▸ **Data to use**:
···

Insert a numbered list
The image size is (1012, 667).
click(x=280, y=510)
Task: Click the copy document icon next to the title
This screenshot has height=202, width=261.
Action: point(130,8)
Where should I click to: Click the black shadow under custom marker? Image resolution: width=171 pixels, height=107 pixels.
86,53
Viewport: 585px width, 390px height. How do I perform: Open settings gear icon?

···

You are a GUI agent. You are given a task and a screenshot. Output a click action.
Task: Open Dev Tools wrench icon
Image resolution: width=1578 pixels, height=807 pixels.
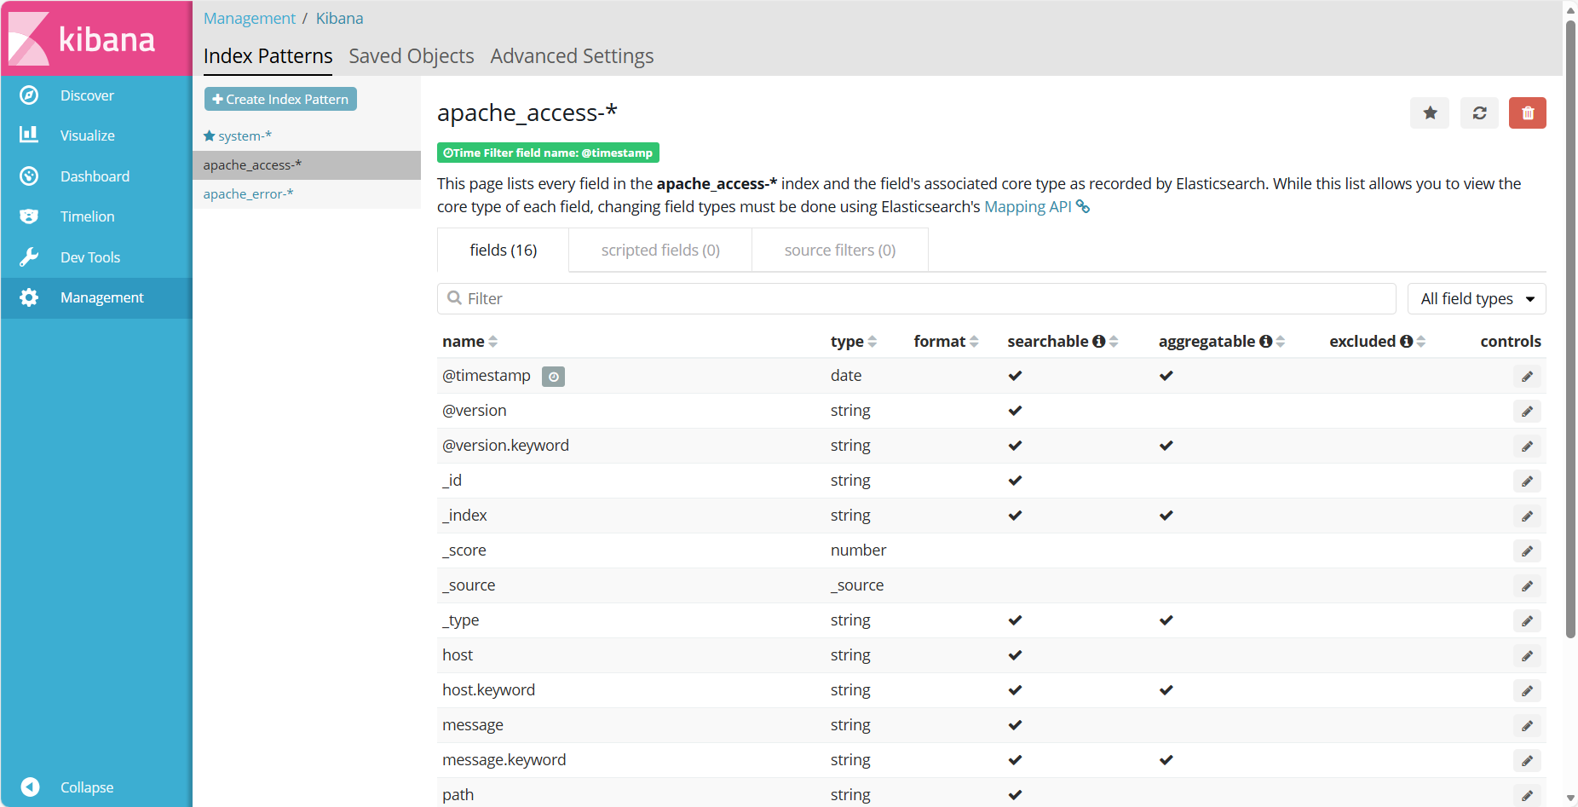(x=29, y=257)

···

▸ **Instructions for the task**: Transcribe the records above exactly, beginning at the line that contains "Task: Click the" and ending with the line that contains "Viewport: 585px width, 390px", both included, and nothing else.

▸ **Result of this exercise**:
Task: Click the copy document icon next to the title
This screenshot has height=202, width=261.
Action: point(130,8)
Where should I click to: Click the black shadow under custom marker? Image resolution: width=171 pixels, height=107 pixels.
86,53
Viewport: 585px width, 390px height. How do I perform: Open settings gear icon?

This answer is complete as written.